__Tugas Anda__.
- 1) Ringkaslah tulisan tentang tata cara ibadah ini dalam dua kalimat.
- 2) Tulis lagi bagian tulisan tentang tata cara ibadah ini di antara "Apabila kita" dan "(selesai melakukan shalatnya)", termasuk keduanya, dan ubah sebutan "Rasulullah" menjadi "Nabi Muhammad".

__Kutipan Tulisan__.
╔══

Apabila kita
memperthatikan tata cara beribadah kebanyakan kaum muslimin dewasa ini, banyak
sekali yang menyalahi tuntunan dari syari’at, sehingga jauh sekali dari apa
yang diajarkan oleh Rasulullah shalallahu’alaihi wa salam
Sebagai contoh dalam
ibadah shalat, banyak orang-orang yang melakukan gerakan-gerakan yang tidak ada
contoh dan petunjuknya dari dalil yang dapat dipertanggung jawabkan, antara
lain misalnya setelah mengucapkan salam langsung mengangkat kedua belah telapak
tangan dan mengusapkannya kemuka atau wajahnya. Selain itu ada pula yang
melakukan perbuatan sebelum mengusapkan kedua belah telapak tangan kemuka atau
wajah terlebih dahulu menadahkannya sambil berdoa. Dilain pihak
dijumpai pula orang-orang yang setelah salam (selesai melakukan shalatnya)
langsung menyorongkan tangannya untuk bersalaman dengan orang-orang yang berada
disebelah kanan kiri mereka, yang katanya sebagai bentuk wujud dari hablun
minnannas ( berhubungan dengan sesama manusia) setelah melakukan
hablunminallah ( berhubungan dengan Allah melalui shalat).
Perilaku yang sedemikian
dibenarkan saja oleh beberapa orang ulama, dengan
pertimbangan menganalogikannya ( mengkiaskan) dengan orang yang selesai berdoa,
karena shalat dikatagorikan sebagai shalat. Mereka mengatakan bahwa perbuatan
semacam itu bukan termasuk perbuatan bid’ah, sehingga sah-sah dan boleh saja
dilakukan.
Selain perbuatan yang
disebutkan diatas, sering pula kita melihat banyak orang yang setelah salam
melakukan sujud tambahan ( bukan sebagai sujud sahwi). Sujud tersebut
dimaksudkan sebagai sujud syukur karena telah menjalankan perintah Allah berupa
shalat.

╚══

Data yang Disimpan

╔══

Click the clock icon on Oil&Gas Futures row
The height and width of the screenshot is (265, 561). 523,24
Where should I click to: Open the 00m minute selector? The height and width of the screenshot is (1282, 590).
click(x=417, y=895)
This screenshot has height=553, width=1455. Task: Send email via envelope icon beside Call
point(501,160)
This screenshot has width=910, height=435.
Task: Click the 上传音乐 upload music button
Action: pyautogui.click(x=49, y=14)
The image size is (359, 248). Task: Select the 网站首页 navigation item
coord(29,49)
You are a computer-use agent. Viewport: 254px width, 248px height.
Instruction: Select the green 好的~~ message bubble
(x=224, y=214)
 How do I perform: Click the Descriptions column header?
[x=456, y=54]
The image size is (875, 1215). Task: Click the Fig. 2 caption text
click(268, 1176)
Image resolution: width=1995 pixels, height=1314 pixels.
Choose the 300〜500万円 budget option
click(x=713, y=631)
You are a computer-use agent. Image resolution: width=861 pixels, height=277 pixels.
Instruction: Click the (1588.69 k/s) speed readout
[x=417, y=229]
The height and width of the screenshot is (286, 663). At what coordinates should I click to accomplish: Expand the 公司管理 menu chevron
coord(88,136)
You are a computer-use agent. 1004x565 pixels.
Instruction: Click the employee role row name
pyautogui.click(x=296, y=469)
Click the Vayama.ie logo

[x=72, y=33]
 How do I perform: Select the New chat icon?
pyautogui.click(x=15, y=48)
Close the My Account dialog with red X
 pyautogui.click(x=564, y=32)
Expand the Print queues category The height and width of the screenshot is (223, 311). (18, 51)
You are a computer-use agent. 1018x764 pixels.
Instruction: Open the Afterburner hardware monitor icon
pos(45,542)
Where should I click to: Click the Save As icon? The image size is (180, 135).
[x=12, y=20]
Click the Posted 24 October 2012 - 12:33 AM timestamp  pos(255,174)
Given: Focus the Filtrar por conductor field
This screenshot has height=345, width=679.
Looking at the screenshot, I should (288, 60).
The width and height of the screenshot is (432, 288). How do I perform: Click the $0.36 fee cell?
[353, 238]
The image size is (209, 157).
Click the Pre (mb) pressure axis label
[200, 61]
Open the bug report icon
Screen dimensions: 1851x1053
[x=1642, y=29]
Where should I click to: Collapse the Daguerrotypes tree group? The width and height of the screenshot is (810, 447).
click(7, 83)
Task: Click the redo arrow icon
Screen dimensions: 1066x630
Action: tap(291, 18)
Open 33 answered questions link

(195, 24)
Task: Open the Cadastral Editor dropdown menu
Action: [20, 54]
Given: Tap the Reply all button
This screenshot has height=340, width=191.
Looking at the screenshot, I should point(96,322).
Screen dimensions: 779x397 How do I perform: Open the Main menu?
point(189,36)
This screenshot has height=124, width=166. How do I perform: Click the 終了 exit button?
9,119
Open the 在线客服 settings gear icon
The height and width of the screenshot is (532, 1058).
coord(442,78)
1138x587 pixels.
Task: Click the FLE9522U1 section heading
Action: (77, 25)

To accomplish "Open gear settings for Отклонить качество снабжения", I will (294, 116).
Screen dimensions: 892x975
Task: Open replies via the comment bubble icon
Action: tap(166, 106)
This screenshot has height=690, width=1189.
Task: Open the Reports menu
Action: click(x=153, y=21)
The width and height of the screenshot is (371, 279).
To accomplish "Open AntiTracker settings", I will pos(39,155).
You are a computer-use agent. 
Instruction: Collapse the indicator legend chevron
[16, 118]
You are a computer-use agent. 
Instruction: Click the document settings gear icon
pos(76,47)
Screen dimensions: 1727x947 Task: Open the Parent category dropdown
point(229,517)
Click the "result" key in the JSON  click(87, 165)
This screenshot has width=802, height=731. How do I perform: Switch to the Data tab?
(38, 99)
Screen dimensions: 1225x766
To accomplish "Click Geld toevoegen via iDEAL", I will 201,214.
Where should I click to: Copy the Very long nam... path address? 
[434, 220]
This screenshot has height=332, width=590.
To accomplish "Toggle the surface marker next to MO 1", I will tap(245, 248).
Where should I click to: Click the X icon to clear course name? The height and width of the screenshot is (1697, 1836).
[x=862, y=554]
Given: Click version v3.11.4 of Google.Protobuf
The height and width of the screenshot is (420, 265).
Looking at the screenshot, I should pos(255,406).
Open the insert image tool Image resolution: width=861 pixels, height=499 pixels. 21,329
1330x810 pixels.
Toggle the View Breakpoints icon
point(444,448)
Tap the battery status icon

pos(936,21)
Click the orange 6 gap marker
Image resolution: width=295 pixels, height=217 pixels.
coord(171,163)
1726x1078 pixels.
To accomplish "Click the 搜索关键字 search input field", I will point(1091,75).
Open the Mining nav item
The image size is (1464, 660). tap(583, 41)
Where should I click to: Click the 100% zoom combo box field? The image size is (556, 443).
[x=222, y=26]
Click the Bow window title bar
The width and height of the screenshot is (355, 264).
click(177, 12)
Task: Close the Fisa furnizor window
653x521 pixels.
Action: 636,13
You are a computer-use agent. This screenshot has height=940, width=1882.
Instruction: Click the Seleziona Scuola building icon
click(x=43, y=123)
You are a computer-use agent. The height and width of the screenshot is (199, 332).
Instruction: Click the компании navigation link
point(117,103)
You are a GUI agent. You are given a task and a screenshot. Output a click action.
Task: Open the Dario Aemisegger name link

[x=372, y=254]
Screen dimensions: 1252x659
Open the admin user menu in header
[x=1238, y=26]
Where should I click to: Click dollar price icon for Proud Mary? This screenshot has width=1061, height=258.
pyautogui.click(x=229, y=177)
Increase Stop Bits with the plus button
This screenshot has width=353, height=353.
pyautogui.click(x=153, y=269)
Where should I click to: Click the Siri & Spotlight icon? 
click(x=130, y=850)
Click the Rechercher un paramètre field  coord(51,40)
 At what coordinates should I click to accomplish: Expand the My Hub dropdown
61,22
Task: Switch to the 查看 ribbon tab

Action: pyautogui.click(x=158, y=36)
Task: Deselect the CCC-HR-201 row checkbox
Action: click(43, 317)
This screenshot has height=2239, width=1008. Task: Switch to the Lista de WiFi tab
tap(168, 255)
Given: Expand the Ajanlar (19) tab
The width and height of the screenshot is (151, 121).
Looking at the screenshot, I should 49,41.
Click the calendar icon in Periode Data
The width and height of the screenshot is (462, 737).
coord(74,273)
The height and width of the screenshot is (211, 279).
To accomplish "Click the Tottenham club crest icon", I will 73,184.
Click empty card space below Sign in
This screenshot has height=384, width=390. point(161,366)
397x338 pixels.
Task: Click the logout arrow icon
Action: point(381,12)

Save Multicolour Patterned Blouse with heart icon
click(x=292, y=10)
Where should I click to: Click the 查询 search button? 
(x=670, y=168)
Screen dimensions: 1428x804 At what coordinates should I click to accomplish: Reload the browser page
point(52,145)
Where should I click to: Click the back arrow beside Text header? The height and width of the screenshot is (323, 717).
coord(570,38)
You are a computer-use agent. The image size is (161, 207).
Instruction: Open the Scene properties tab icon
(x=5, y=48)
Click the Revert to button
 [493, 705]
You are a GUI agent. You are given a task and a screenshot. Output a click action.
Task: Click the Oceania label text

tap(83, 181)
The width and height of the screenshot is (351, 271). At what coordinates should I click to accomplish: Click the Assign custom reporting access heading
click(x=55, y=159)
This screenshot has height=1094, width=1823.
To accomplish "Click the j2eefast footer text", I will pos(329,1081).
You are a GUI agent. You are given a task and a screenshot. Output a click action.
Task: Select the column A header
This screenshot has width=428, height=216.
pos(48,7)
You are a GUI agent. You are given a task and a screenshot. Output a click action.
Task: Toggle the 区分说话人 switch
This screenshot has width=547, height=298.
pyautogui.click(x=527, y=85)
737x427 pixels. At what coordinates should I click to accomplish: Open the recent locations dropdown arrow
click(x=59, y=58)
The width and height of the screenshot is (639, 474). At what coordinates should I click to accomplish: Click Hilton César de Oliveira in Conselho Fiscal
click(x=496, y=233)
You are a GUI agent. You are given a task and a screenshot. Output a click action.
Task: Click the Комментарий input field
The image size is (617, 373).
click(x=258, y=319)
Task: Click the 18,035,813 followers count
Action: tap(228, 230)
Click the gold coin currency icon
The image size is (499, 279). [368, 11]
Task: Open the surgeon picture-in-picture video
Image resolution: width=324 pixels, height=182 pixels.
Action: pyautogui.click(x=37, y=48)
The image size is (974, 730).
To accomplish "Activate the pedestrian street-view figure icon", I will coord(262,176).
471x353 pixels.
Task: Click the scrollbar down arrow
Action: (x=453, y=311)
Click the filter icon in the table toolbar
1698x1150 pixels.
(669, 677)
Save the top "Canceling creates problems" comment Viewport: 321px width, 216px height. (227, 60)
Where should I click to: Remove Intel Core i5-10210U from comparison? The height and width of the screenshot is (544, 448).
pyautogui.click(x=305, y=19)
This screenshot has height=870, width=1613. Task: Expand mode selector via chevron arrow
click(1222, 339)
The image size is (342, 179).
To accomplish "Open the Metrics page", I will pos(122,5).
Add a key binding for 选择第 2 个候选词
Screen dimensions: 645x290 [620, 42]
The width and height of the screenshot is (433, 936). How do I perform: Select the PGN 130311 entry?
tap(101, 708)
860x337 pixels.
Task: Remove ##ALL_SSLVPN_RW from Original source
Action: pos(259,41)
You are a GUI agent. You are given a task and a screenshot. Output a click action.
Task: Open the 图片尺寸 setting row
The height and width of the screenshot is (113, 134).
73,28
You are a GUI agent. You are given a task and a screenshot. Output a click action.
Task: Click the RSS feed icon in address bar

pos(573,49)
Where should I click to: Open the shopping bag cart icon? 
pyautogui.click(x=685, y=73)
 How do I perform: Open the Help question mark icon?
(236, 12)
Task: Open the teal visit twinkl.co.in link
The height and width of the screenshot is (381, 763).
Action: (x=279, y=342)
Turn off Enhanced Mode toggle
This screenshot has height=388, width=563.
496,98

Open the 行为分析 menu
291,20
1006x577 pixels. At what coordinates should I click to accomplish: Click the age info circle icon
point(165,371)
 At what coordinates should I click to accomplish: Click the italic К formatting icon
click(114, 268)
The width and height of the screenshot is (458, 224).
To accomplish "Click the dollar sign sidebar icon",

╚══

__Kunci Jawaban__.
- 1) Banyak kaum muslimin dewasa ini beribadah dengan cara yang menyalahi tuntunan syariat, misalnya dalam shalat ada yang langsung mengusapkan kedua telapak tangan ke wajah atau bersalaman dengan orang di kanan kirinya setelah salam. Selain itu, banyak orang melakukan sujud tambahan setelah salam yang dimaksudkan sebagai sujud syukur karena telah menjalankan perintah Allah berupa shalat.

- 2)
Apabila kita
memperthatikan tata cara beribadah kebanyakan kaum muslimin dewasa ini, banyak
sekali yang menyalahi tuntunan dari syari’at, sehingga jauh sekali dari apa
yang diajarkan oleh Nabi Muhammad shalallahu’alaihi wa salam
Sebagai contoh dalam
ibadah shalat, banyak orang-orang yang melakukan gerakan-gerakan yang tidak ada
contoh dan petunjuknya dari dalil yang dapat dipertanggung jawabkan, antara
lain misalnya setelah mengucapkan salam langsung mengangkat kedua belah telapak
tangan dan mengusapkannya kemuka atau wajahnya. Selain itu ada pula yang
melakukan perbuatan sebelum mengusapkan kedua belah telapak tangan kemuka atau
wajah terlebih dahulu menadahkannya sambil berdoa. Dilain pihak
dijumpai pula orang-orang yang setelah salam (selesai melakukan shalatnya)